WHAT THE EXERCISE ASKS -
Where an entry contains an image, leave the image out; restate everything else exactly.
============
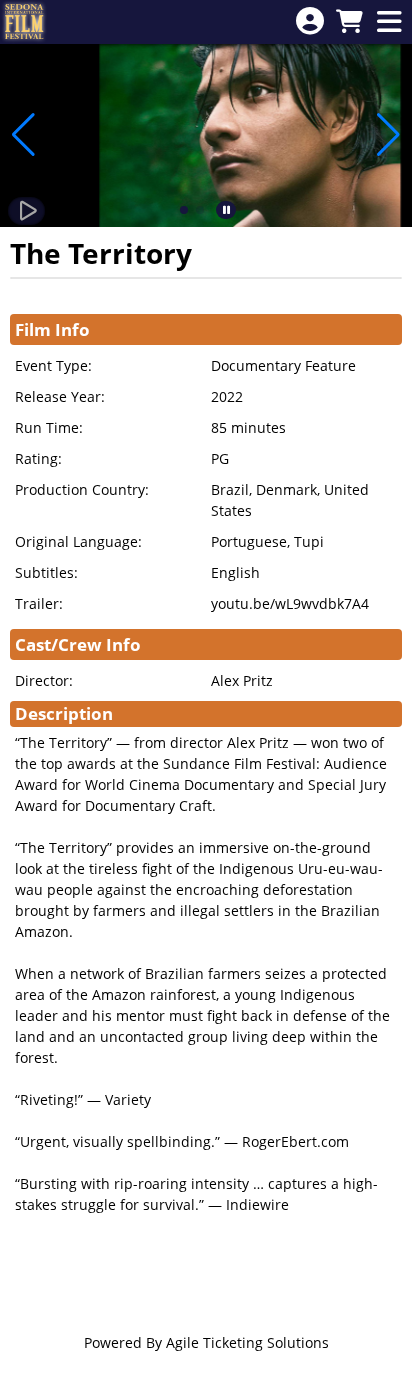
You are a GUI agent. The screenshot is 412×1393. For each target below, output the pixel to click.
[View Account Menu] (310, 21)
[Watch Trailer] (26, 211)
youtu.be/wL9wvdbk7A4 (290, 603)
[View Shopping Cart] (349, 22)
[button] (184, 210)
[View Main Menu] (389, 22)
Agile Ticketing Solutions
============
EXPECTED ANSWER -
You are a GUI agent. The screenshot is 412×1393. For each target below, output the pixel to click.
[View Account Menu] (310, 21)
[Watch Trailer] (26, 211)
youtu.be/wL9wvdbk7A4 (290, 603)
[View Shopping Cart] (349, 22)
[button] (184, 210)
[View Main Menu] (389, 22)
Agile Ticketing Solutions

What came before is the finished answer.